Another consideration is the robust employment contracts the police unions fight for. In light of George Floyd’s death, it was revealed that Derek Chauvin, the policeman who knelt on the victim’s neck, had 17 complaints against him. However, this is unlikely to be representative of the actual number of complaints. It is extremely difficult to investigate the number of complaints against individual police officers as union contracts allow for the erasure of these records, which prevent us from knowing the nature of the grievance and act as built in protections making it difficult to discipline officers as a result of a complaint. In the wake of the murder of George Floyd, the police chief fired all officers involved in the incident. However, this is not necessarily permanent, as union contracts prevent the firing of officers, even by the police chief. Therefore, it is not beyond the realm of possibility that all of the officers involved will be reinstated through an adjudication process. Union contracts are a major hurdle in ending police brutality, holding police accountable and getting justice for victims.
Traditionally unions tend to identify with the ideological left. However, police unions are outliers and tend to draw support from the ideological right. The Republican party, who have historically sought to weaken unions, have supported and strengthened police unions. This has led to the politicisation of police unions. Standing against police unions or suggesting police reform is considered political suicide in the US, as unions have incredible fundraising power. San Francisco District Attorney, Chesa Boudin, ran for the office in 2019 and had a campaign agenda that included decarceration, eliminating cash bail, establishing a unit to re-examine wrongful convictions, and promoting police reform. In response, a coalition of police unions across California raised $700,000 for his campaign opponents and spent $400,000 on TV ads against Boudin’s campaign. Their efforts were unsuccessful, and Boudin was elected as District Attorney, but given their power, it is unsurprising that politicians often cower in the face of police unions.
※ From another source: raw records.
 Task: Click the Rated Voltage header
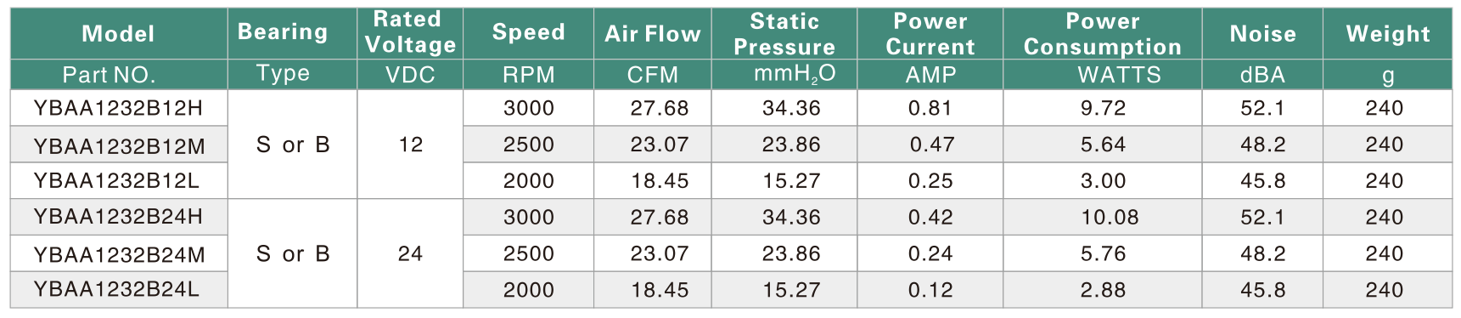click(x=410, y=32)
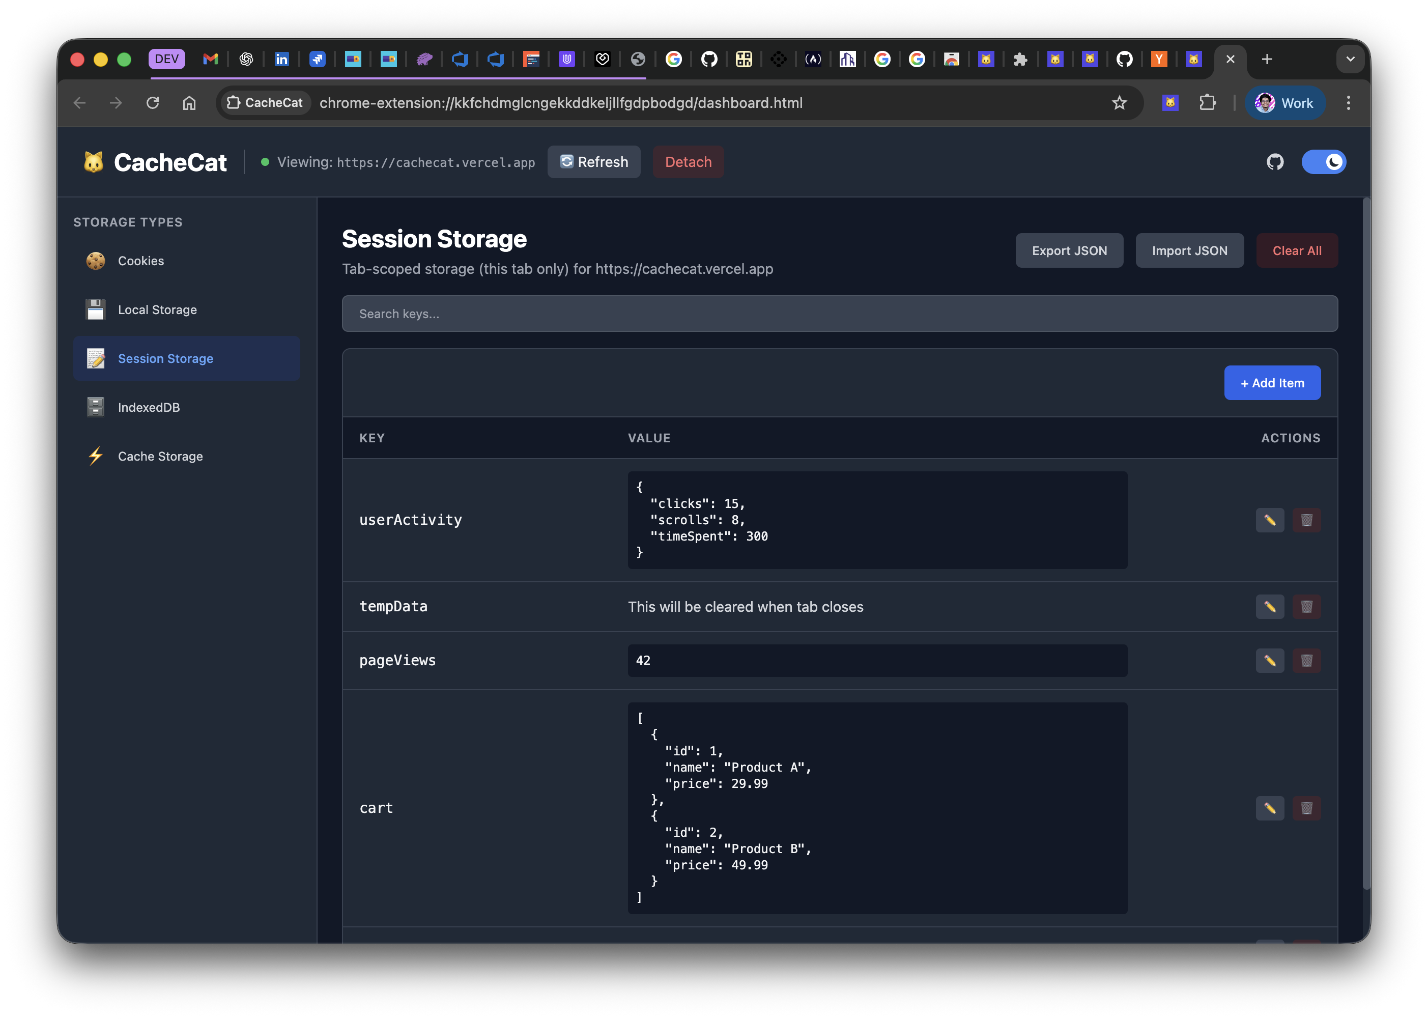Edit userActivity using its pencil icon
This screenshot has height=1019, width=1428.
coord(1269,520)
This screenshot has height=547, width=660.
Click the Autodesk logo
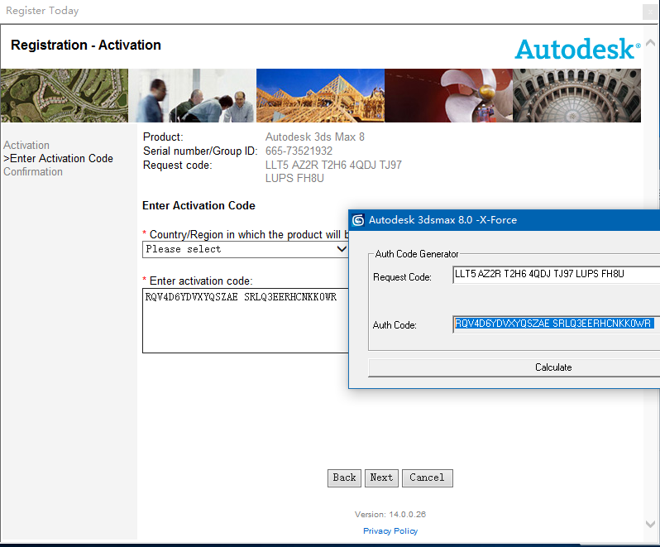pos(577,48)
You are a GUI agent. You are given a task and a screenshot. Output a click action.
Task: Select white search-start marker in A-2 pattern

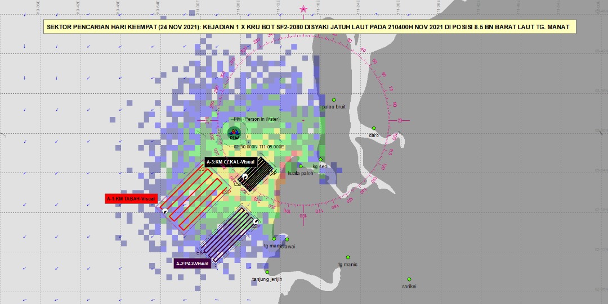[x=255, y=221]
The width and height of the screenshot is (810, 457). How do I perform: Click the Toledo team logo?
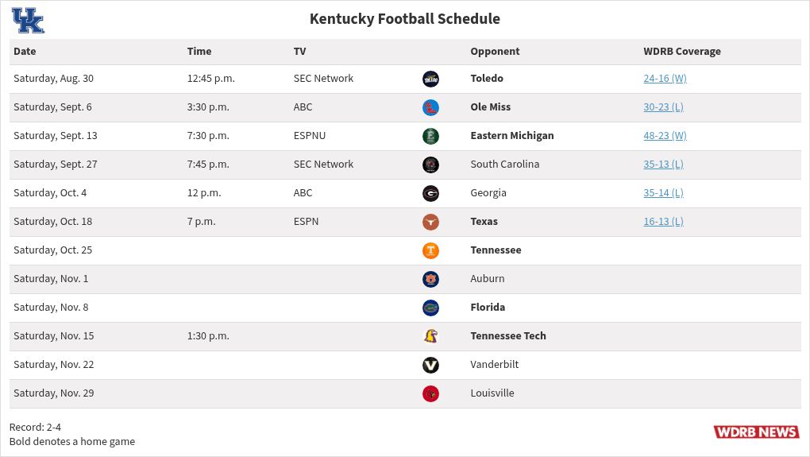point(430,79)
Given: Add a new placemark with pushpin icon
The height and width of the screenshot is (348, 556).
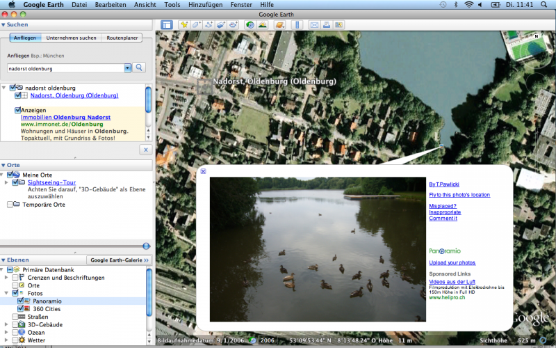Looking at the screenshot, I should click(x=184, y=25).

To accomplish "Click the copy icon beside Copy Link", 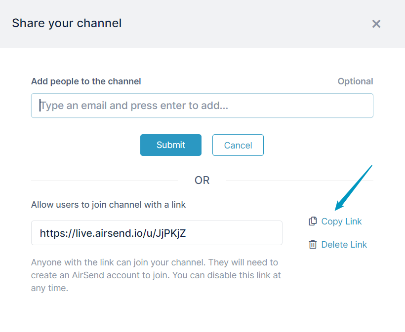I will 313,221.
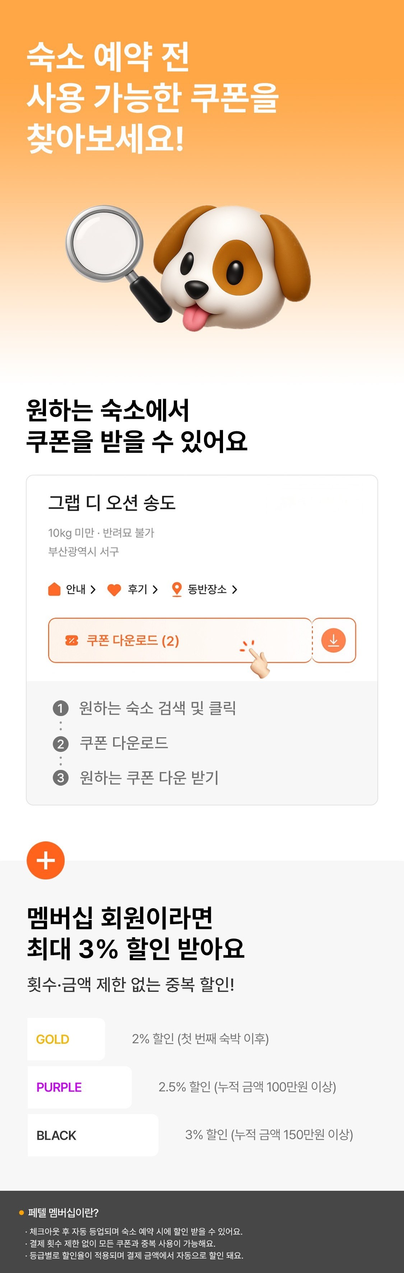Click the 페텔 멤버십이란? heading
The height and width of the screenshot is (1273, 404).
click(63, 1213)
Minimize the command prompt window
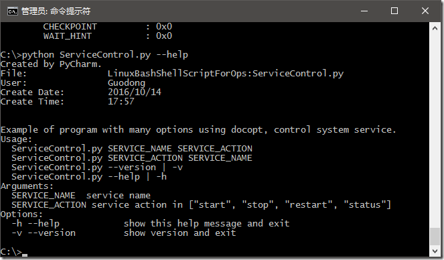Viewport: 444px width, 260px height. pyautogui.click(x=364, y=11)
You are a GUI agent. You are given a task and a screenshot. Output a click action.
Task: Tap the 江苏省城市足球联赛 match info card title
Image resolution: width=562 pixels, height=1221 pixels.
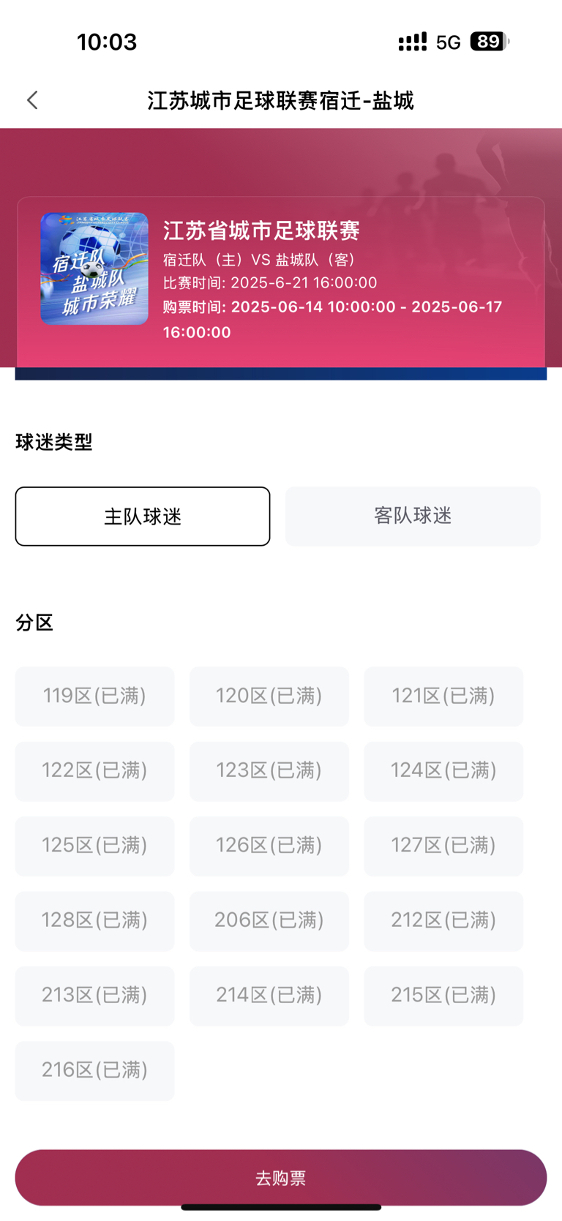pos(261,231)
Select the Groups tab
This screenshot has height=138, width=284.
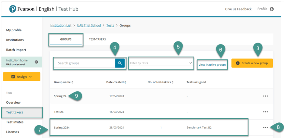click(66, 39)
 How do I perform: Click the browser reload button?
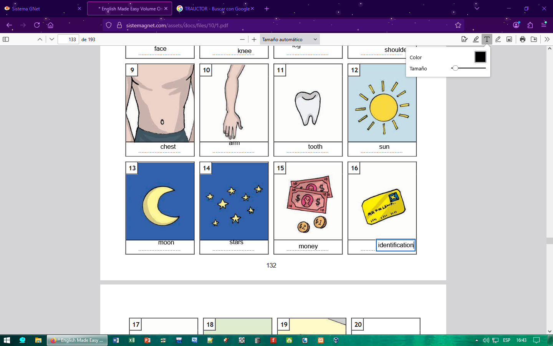pyautogui.click(x=37, y=25)
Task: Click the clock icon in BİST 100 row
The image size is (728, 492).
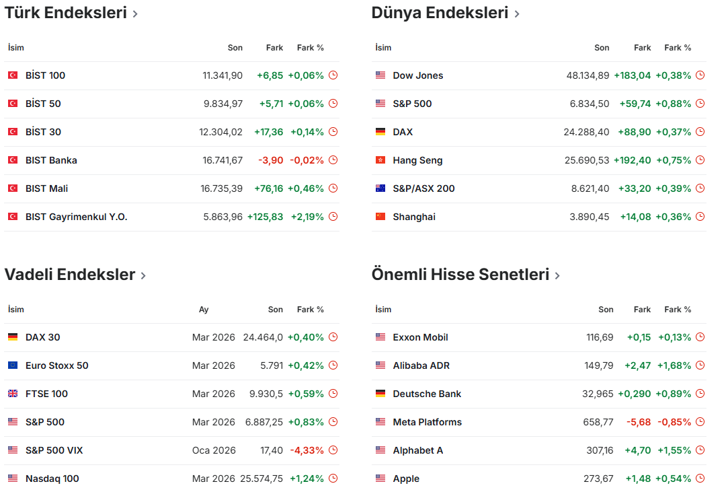Action: (333, 75)
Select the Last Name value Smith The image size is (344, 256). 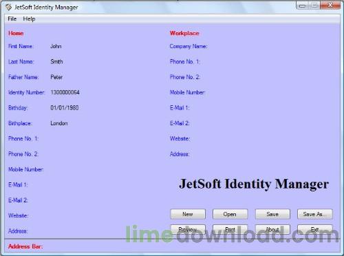pyautogui.click(x=56, y=62)
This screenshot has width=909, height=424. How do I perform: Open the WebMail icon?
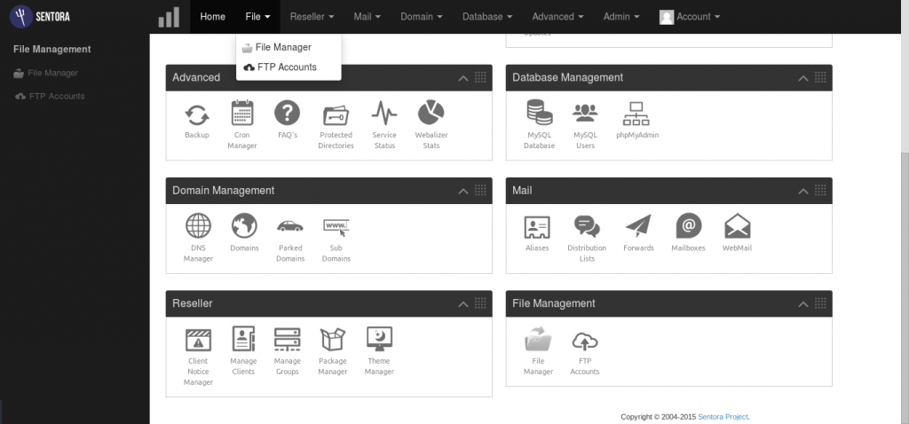pyautogui.click(x=737, y=226)
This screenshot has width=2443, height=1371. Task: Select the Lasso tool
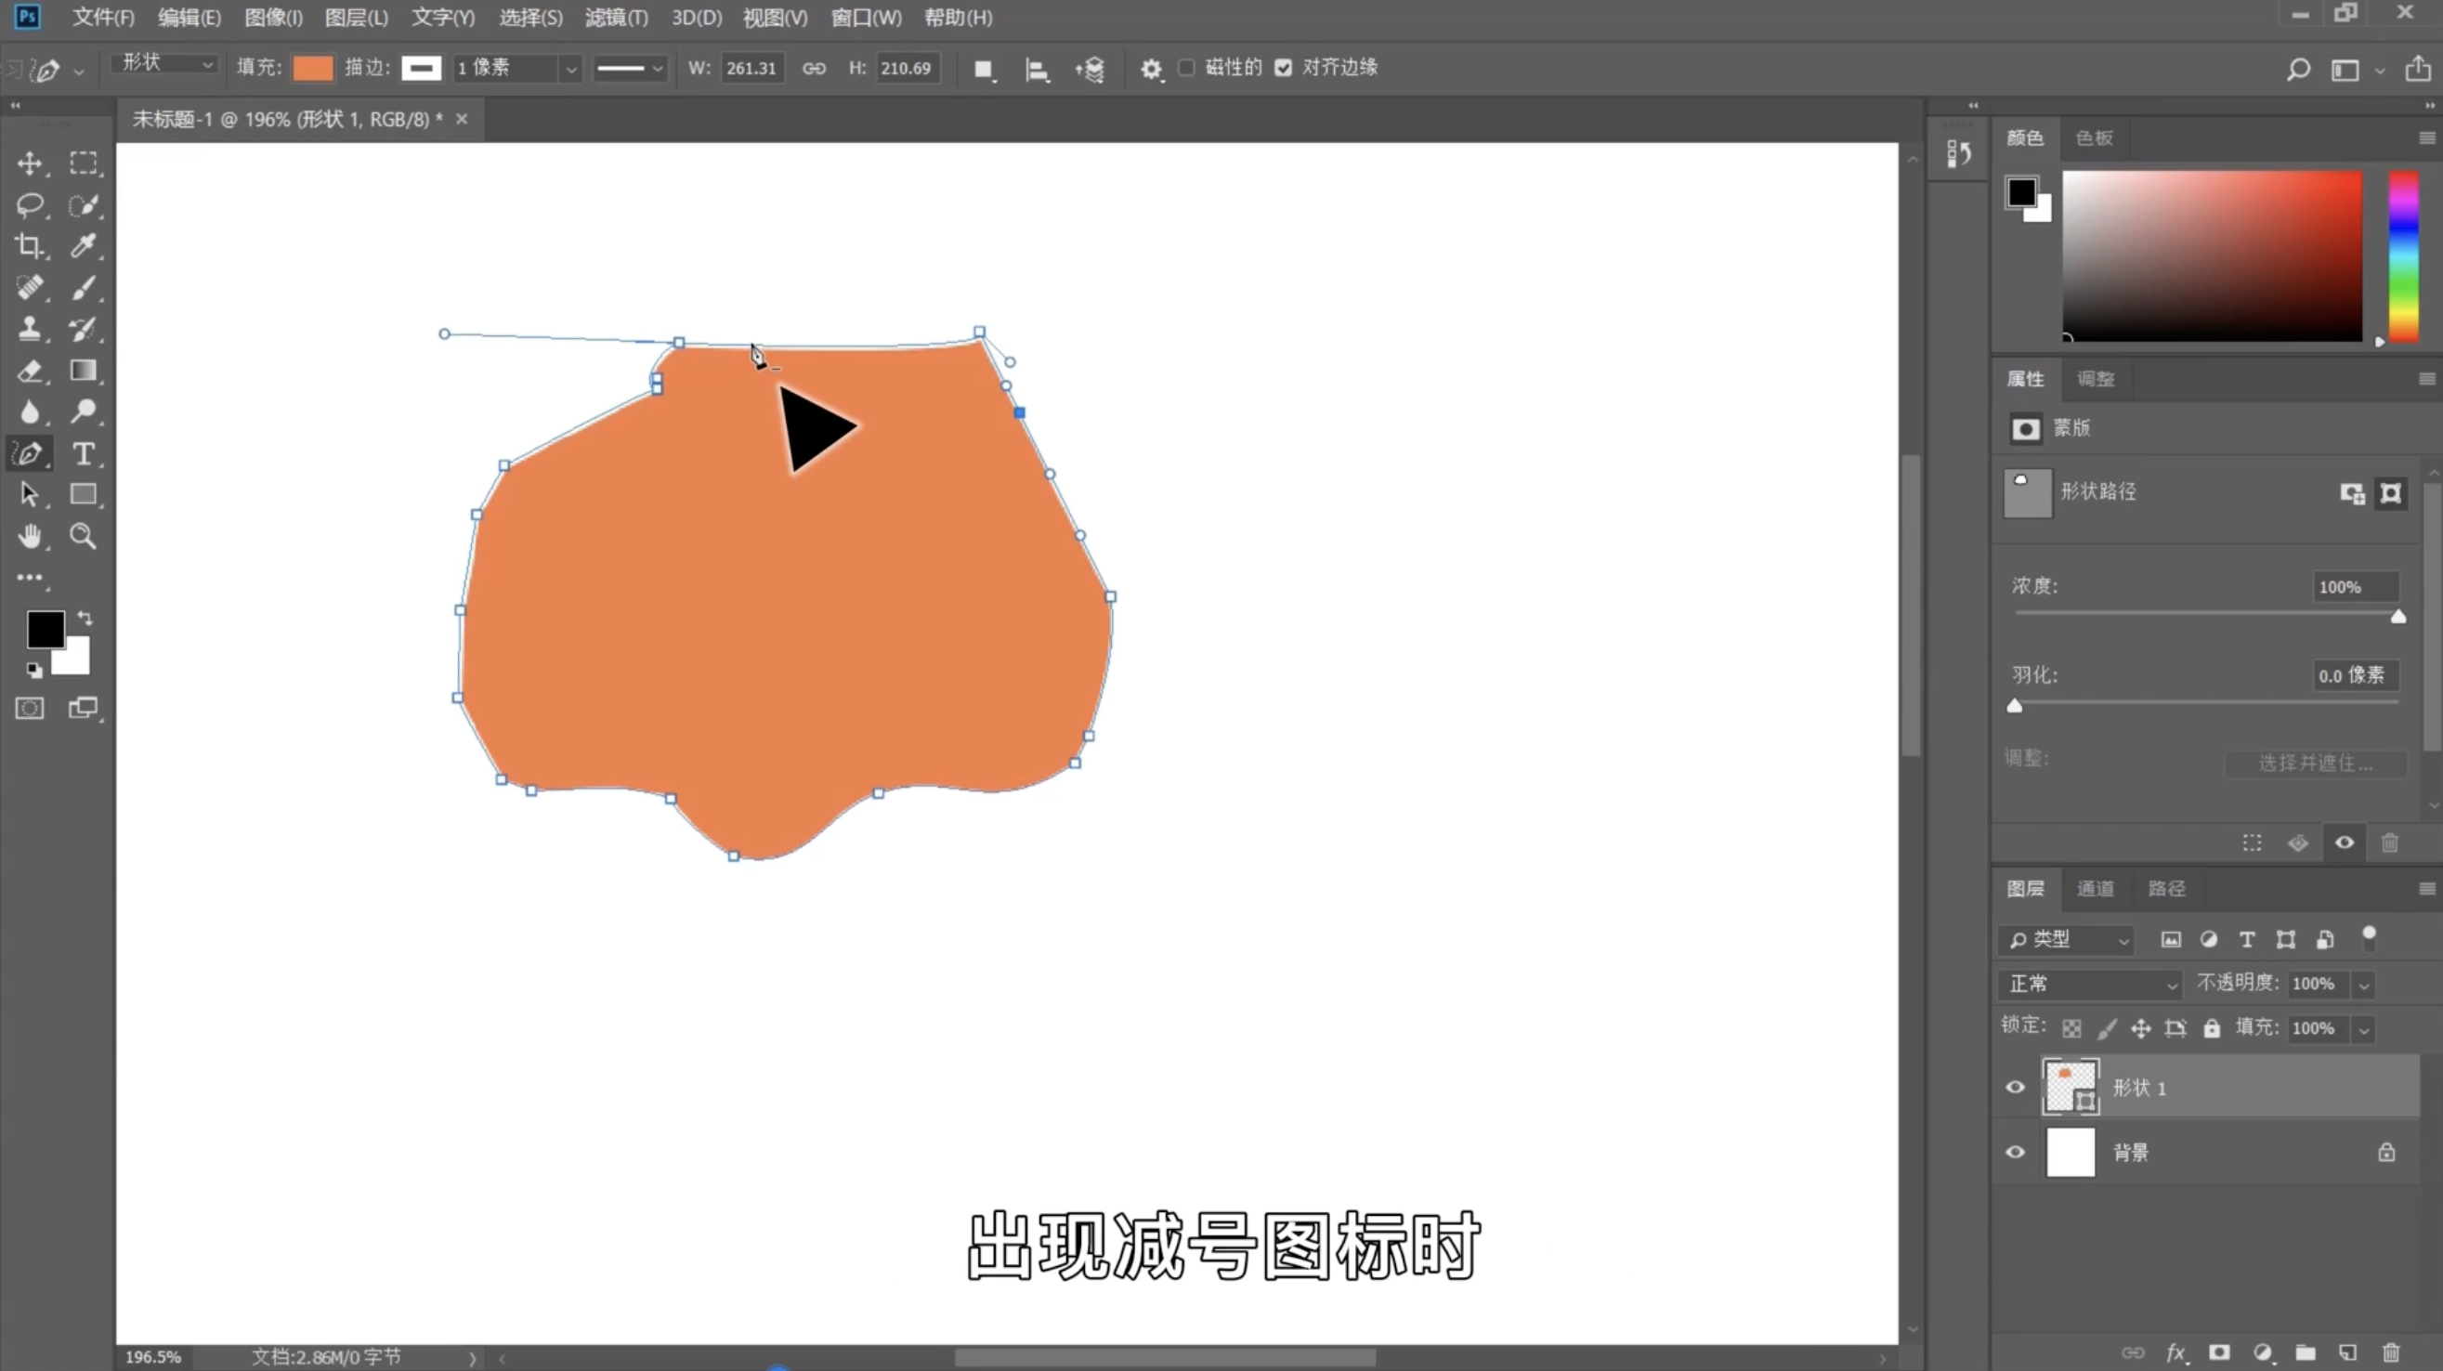pos(29,205)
The BLM movement works for a world in which ‘Black lives are no longer systemically targeted for demise’. However, it is clear that the agenda of police unions is fostering a culture of impunity, permeating the police force and enabling police brutality, directly translating into an unacceptably dangerous environment for Black communities in America. Police union contracts put accountability beyond the realm of possibility and fortify the notion that law enforcement are truly above the law. The obstacles and exceptions created by police unions protecting police officers such as Derek Chauvin, are not obvious to all people celebrating his arrest for the murder of George Floyd. It remains to be seen if these latest Black Lives Matter protests will be able to take on the hypocrisies of the American justice system.